For the millions of people managing type 2 diabetes who find weekly injections burdensome, a longer-acting GLP-1 receptor agonist administered just once every two weeks could represent a meaningful quality-of-life advance — provided it delivers equivalent or superior glycemic control. This trial suggests it does, and then some.

Across 272 Chinese adults with type 2 diabetes (mean HbA1c 8.35%, mean BMI 27.9 kg/m²) randomized across five arms, bofanglutide at its optimal doses demonstrated numerically greater HbA1c reductions than semaglutide 1 mg weekly at 24 weeks. The biweekly 18 mg dose achieved a mean HbA1c reduction of approximately 2.28 percentage points from baseline, versus 1.60 points for semaglutide — a treatment difference of roughly 0.68 percentage points favoring bofanglutide. The weekly 24 mg bofanglutide arm performed similarly, achieving about 2.32 points of reduction. Secondary endpoints and safety data were also assessed, though full safety details were truncated in the available excerpt.

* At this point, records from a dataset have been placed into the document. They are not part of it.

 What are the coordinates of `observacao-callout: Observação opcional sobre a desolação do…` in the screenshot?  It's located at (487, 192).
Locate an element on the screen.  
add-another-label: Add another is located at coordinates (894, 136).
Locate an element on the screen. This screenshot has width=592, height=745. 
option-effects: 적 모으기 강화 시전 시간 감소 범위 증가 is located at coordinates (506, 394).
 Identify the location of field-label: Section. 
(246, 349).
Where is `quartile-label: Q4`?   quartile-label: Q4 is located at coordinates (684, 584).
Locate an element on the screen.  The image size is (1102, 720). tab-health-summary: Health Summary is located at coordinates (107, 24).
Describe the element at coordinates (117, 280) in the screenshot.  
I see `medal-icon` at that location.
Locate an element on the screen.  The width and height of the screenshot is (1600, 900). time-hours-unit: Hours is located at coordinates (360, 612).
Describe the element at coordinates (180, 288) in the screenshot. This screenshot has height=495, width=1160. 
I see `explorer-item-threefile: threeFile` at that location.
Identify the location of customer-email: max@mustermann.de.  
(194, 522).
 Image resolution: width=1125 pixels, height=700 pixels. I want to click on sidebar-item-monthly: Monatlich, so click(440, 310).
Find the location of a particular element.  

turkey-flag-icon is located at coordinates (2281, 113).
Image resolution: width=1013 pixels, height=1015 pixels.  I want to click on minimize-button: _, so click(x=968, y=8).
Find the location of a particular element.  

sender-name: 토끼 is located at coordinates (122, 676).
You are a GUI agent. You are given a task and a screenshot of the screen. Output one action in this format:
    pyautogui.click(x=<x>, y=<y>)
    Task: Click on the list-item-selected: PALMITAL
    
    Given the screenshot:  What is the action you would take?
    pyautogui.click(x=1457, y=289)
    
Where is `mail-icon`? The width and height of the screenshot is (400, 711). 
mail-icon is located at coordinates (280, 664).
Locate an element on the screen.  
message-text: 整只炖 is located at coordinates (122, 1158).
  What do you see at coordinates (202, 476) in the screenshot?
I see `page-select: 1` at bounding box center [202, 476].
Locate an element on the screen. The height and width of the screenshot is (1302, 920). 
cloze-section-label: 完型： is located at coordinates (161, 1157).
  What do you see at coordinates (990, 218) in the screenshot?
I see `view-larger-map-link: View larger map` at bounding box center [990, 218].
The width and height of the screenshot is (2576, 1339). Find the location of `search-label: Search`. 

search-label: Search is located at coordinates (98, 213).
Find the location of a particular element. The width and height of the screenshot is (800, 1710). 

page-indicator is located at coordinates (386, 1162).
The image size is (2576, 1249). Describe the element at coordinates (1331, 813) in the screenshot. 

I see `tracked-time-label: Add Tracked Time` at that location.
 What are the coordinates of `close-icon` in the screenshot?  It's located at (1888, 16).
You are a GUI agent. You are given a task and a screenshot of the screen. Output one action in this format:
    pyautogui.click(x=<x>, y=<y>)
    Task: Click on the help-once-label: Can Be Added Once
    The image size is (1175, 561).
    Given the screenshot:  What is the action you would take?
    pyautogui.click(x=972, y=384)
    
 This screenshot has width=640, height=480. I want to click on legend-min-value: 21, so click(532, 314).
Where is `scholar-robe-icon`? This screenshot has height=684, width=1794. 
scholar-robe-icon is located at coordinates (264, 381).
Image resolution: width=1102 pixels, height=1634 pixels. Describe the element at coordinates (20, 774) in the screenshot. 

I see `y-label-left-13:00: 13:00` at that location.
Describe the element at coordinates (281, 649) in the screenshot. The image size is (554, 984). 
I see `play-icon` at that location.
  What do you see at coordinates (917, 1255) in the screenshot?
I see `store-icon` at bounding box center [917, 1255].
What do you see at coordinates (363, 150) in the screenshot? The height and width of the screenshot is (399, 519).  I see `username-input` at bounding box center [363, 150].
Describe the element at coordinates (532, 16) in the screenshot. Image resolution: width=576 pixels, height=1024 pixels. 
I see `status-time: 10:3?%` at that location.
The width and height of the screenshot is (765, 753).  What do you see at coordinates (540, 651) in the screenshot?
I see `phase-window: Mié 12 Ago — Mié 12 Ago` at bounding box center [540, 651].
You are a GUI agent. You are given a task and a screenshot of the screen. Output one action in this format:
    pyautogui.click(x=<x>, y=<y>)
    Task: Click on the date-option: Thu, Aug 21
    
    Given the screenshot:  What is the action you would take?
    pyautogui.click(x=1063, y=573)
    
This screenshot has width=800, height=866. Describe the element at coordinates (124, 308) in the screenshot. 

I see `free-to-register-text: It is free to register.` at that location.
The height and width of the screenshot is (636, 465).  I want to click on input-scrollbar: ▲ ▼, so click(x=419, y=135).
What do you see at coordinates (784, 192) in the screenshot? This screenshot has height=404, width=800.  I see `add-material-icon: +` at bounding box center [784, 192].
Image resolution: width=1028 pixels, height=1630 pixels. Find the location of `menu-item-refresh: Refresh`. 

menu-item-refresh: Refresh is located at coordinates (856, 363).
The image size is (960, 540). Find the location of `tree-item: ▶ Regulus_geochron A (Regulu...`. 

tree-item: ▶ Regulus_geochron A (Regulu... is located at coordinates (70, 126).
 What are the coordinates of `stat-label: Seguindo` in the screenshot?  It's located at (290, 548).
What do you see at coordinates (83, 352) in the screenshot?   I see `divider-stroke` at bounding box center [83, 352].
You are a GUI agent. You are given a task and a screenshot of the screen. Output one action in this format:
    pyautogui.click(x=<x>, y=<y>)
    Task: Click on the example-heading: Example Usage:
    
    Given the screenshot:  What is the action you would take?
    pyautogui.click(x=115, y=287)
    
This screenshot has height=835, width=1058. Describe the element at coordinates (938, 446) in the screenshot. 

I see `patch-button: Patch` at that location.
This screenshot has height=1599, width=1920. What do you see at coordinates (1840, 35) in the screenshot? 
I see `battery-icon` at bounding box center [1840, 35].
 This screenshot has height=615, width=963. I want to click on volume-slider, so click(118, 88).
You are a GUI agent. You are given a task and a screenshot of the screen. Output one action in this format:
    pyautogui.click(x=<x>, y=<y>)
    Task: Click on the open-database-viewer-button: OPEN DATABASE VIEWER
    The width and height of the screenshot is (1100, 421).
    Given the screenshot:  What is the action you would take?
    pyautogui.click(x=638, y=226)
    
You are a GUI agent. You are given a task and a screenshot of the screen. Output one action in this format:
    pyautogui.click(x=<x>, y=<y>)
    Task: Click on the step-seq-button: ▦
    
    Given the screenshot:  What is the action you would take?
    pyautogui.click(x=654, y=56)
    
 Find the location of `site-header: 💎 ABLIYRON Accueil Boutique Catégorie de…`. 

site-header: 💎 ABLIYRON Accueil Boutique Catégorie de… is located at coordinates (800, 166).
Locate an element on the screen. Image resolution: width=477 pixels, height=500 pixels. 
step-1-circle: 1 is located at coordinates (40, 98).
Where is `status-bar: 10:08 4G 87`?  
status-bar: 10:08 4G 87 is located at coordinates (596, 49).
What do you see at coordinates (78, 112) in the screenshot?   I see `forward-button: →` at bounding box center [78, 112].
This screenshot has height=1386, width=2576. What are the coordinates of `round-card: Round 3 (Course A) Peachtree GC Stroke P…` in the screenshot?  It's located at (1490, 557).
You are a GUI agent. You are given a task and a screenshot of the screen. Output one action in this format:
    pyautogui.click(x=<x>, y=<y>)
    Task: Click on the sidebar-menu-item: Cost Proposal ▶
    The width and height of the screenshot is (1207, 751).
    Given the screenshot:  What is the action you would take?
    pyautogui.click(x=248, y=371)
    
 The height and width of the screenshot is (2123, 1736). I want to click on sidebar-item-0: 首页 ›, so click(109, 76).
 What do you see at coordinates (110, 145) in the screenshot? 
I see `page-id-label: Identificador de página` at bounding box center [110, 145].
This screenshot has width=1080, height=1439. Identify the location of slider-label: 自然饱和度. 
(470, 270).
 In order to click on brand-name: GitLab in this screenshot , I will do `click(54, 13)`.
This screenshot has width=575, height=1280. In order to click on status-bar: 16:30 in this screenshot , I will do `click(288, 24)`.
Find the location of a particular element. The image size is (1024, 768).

Contextually, bofanglutide joins an increasingly competitive extended-dosing GLP-1 landscape. Tirzepatide's dual GIP/GLP-1 mechanism has already reset efficacy expectations, and once-monthly agents are under investigation elsewhere. What distinguishes this trial is the biweekly dosing interval, which — if confirmed in phase 3 — could improve adherence in real-world settings where injection fatigue is a documented barrier. However, important limitations temper enthusiasm: this is a phase 2b trial with a modest sample size, conducted exclusively in a Chinese population with relatively modest BMI, limiting generalizability to Western or more obese cohorts. The open-label design also introduces performance bias risk. Head-to-head comparisons used semaglutide 1 mg, not the higher 2 mg dose now widely used. Overall, this finding is promising and incrementally significant, but replication in larger, more diverse phase 3 trials is essential before clinical positioning can be established.